* [Tarefa 1]
Extraia do texto sobre a escravidão em Campina Grande o trecho que vai de "Segundo capítulo: se" até "demográfica e social.".
* [Tarefa 2]
No texto sobre a escravidão em Campina Grande, as origens dos escravos são ligadas à história do tráfico africano para qual porto?
* [Tarefa 3]
De acordo com o texto sobre a escravidão em Campina Grande, por que o capítulo anterior tem um enfoque mais horizontal da realidade?

* [Texto base]
┌──

Segundo capítulo: se no capitulo anterior, em função de sua natureza panorâmica, predomina um enfoque mais horizontal da realidade, a partir daqui a abordagem começa a se verticalizar, com o aprofundamento do objeto de estudo. Assim, o objetivo principal deste capítulo é recuperar o mundo da escravidão em Campina Grande do século XIX, através da caracterização de suas variáveis econômica, demográfica e social.

Dadas essas premissas gerais, pretendemos desenvolver mais detidamente os seguintes pontos: origens étnicas dos escravos de Campina Grande, destacando seus vínculos com a história do tráfico africano para o porto do Recife; padrões de distribuição e de posse dos escravos entre os proprietários locais; o processo de crioulização e a reprodução natural da escravaria local; ocupação e distribuição da população escrava entre as diversas atividades econômicas, tais como a grande lavoura, a pecuária, a cultura de subsistência, as atividades domésticas e artesanais; o valor e peso da propriedade escrava no conjunto da economia local; o papel da cor e de suas implicações para a escravaria e demais grupos sociais. Enfim, o objetivo do capítulo é perceber como essas condições materiais influíram no estabelecimento de padrões de sociabilidades entre senhores e escravos locais ao longo do século XIX.

└──

* [Dados]
┌──

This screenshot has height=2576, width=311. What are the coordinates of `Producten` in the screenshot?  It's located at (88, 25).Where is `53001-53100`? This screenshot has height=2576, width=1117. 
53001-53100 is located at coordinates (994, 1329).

└──

* [Resposta 1]
Segundo capítulo: se no capitulo anterior, em função de sua natureza panorâmica, predomina um enfoque mais horizontal da realidade, a partir daqui a abordagem começa a se verticalizar, com o aprofundamento do objeto de estudo. Assim, o objetivo principal deste capítulo é recuperar o mundo da escravidão em Campina Grande do século XIX, através da caracterização de suas variáveis econômica, demográfica e social.

* [Resposta 2]
Para o porto do Recife.

* [Resposta 3]
Porque o capítulo anterior tem natureza panorâmica. Já a partir do segundo capítulo, a abordagem fica mais vertical, aprofundando o objeto de estudo.